London is mostly pristinely-kept lawns, honestly:
Love Actually (2003)
Richard Curtis’ Love Actually seems to be much loved, but certainly not for any sense of realism. The mob of awkward and incompatible relationships that blossom with London as a backdrop truly stretch the limits of plausibility, but the most ludicrous part is when the film shows the UK’s Prime Minister dancing around at 10 Downing Street to the Pointer Sisters. It’s well documented that the current PM David Cameron is into Nordic black metal and his only dance moves are head banging and blood-curling screams.
This has never happened at Downing Street:
Friends (1998)
Okay, so Friends was a TV show, but its version of London was so simplistic that we just had to include it on this list. Of course, this came as no surprise to anybody – over its ten-year history, the show’s depiction of New York never had any semblance of reality either.

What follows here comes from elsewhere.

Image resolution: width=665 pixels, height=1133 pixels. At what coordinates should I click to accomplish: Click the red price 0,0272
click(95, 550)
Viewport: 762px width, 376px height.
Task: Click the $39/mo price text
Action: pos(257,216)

http://www.youtube.com/watch?v=6-ma0ZDQ6Ig
Sliding Doors (1998)
The most absurd thing about Sliding Doors is not Gwyneth Paltrow’s accent but the film’s insistence that magic can happen on the London Underground. As any typical London commuter will tell you, there is no magic there, only hardship and e-book readers. The parts of the movie where she’s miserable in the rain are acceptable though.
If the film was just the part where she misses the tube and it screws up her life, then we’d be saying it was totally accurate.
Fast & Furious 6 (2013)
Watch from 1:00 onwards – where are the traffic jams?!?
http://www.youtube.com/watch?v=N8Y834H3VnQ
Certainly the award for most inaccurate version of London has to go to The Fast and the Furious franchise. The multi-levelled London in the Total Recall remake does a better job of representing the city’s traffic, at the very least. But this film, which is supposed to be about cars, can’t be bothered with all that.
In Fast & Furious 6, London has been haphazardly replaced with the contents of some sort of lad’s magazine. The whole city is just sports cars and half-naked models.
Just look at this clip below:
Who let all these DJs play in The Mall? It’s a stone’s throw from Buckingham Palace – does the Queen know about this? And why aren’t all the girls in bikinis carrying umbrellas? Most importantly, where are all the overworked Londoners miserably staring at their phones?
Yes, congratulations must go to Fast & Furious 6. It truly is the most ludicrous depiction of London ever committed to celluloid. A most impressive achievement.